# What the task asks
Working through the lines below, return each one that holds "button".

# Data section
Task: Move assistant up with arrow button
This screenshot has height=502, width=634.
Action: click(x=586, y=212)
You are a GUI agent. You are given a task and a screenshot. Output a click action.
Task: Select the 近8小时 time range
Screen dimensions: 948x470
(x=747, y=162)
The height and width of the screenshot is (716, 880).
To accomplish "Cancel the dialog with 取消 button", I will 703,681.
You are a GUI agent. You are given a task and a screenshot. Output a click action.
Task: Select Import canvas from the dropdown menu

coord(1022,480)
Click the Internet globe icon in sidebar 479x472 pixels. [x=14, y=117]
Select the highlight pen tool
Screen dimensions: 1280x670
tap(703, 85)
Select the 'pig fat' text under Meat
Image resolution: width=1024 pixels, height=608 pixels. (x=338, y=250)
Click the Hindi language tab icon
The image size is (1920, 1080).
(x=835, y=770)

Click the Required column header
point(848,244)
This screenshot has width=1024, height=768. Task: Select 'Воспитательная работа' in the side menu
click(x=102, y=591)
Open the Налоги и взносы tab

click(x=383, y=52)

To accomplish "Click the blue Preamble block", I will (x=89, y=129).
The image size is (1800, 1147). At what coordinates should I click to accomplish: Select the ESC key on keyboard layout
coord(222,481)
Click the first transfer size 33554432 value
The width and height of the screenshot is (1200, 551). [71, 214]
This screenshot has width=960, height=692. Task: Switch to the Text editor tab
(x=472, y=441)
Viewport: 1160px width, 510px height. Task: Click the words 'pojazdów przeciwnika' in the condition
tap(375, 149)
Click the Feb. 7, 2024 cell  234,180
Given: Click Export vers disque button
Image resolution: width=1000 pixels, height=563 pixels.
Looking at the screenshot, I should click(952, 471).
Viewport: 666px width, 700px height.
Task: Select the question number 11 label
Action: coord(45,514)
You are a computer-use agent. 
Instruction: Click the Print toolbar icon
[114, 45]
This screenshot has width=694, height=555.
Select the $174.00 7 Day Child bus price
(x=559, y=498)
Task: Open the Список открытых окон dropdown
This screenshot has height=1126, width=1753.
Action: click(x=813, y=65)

# Answer to this problem
Task: Move assistant up with arrow button
To accomplish "Cancel the dialog with 取消 button", I will 703,681.
Given: Click Export vers disque button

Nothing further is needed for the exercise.